--- SUPPLIED MATERIAL Enclosed Below ---

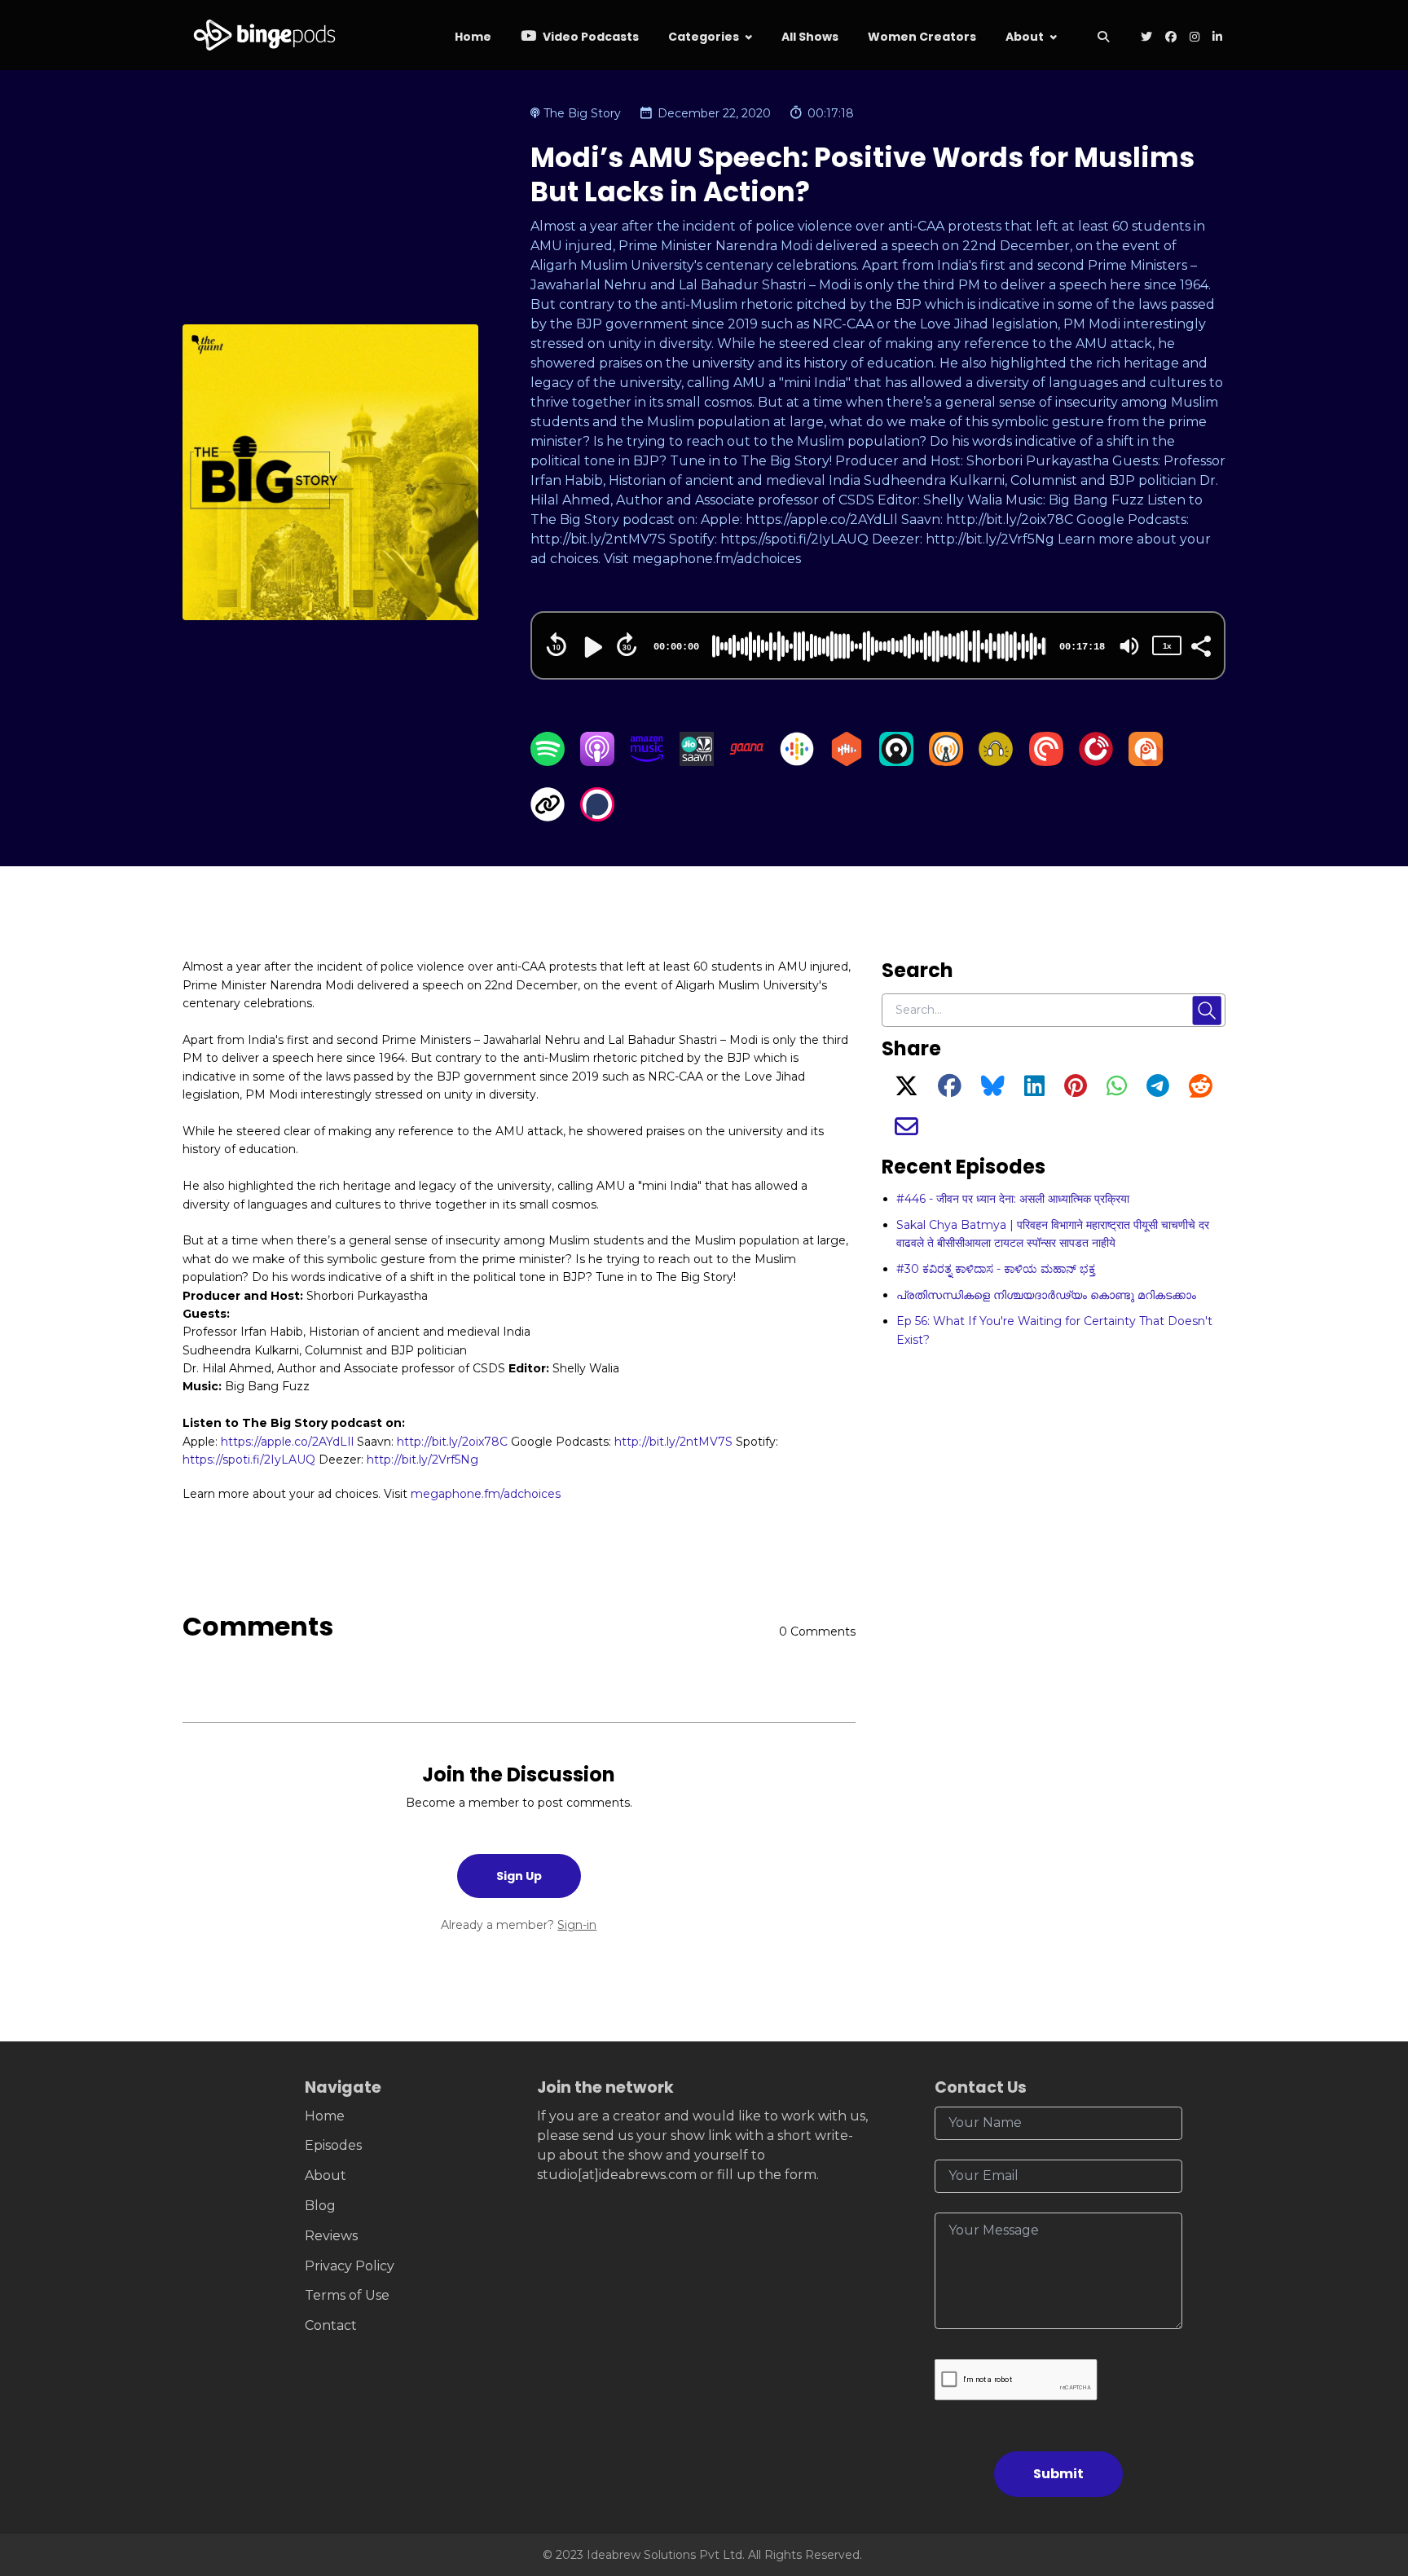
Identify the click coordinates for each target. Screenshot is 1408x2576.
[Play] (591, 647)
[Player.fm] (1096, 761)
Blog (320, 2205)
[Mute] (1129, 646)
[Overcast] (946, 761)
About (1024, 37)
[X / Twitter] (906, 1090)
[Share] (1200, 644)
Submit (1058, 2473)
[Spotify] (547, 761)
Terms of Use (347, 2295)
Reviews (331, 2236)
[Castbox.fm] (846, 761)
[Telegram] (1157, 1090)
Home (473, 37)
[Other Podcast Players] (547, 817)
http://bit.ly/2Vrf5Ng (422, 1459)
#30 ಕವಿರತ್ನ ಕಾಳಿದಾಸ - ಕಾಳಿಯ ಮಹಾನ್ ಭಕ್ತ (995, 1269)
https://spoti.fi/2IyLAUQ (249, 1459)
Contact (331, 2325)
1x (1167, 645)
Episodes (333, 2145)
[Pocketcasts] (1046, 761)
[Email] (906, 1131)
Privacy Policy (349, 2266)
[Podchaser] (597, 817)
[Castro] (896, 761)
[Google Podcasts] (797, 761)
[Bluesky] (993, 1090)
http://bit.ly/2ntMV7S (673, 1441)
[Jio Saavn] (697, 761)
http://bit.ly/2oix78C (452, 1441)
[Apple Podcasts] (597, 761)
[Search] (1102, 37)
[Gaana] (746, 761)
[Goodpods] (996, 761)
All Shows (809, 37)
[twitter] (1146, 37)
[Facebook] (949, 1090)
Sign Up (519, 1876)
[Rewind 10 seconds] (556, 644)
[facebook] (1171, 37)
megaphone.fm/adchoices (486, 1493)
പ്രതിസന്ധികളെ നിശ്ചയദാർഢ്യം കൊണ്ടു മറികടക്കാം (1046, 1295)
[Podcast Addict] (1146, 761)
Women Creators (922, 37)
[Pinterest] (1075, 1090)
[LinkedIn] (1034, 1090)
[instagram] (1194, 37)
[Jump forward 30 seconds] (626, 644)
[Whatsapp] (1117, 1090)
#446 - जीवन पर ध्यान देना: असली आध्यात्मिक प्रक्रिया (1012, 1198)
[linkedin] (1215, 37)
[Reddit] (1200, 1090)
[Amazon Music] (647, 761)
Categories (703, 37)
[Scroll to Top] (1369, 2472)
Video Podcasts (589, 37)
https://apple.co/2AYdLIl (287, 1441)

--- End of Enclosed SUPPLIED MATERIAL ---

WHAT TO DO: Which lines above hold the string "Podcasts"? Copy every one of them.

EXERCISE ANSWER:
[Google Podcasts] (797, 761)
[Apple Podcasts] (597, 761)
Video Podcasts (589, 37)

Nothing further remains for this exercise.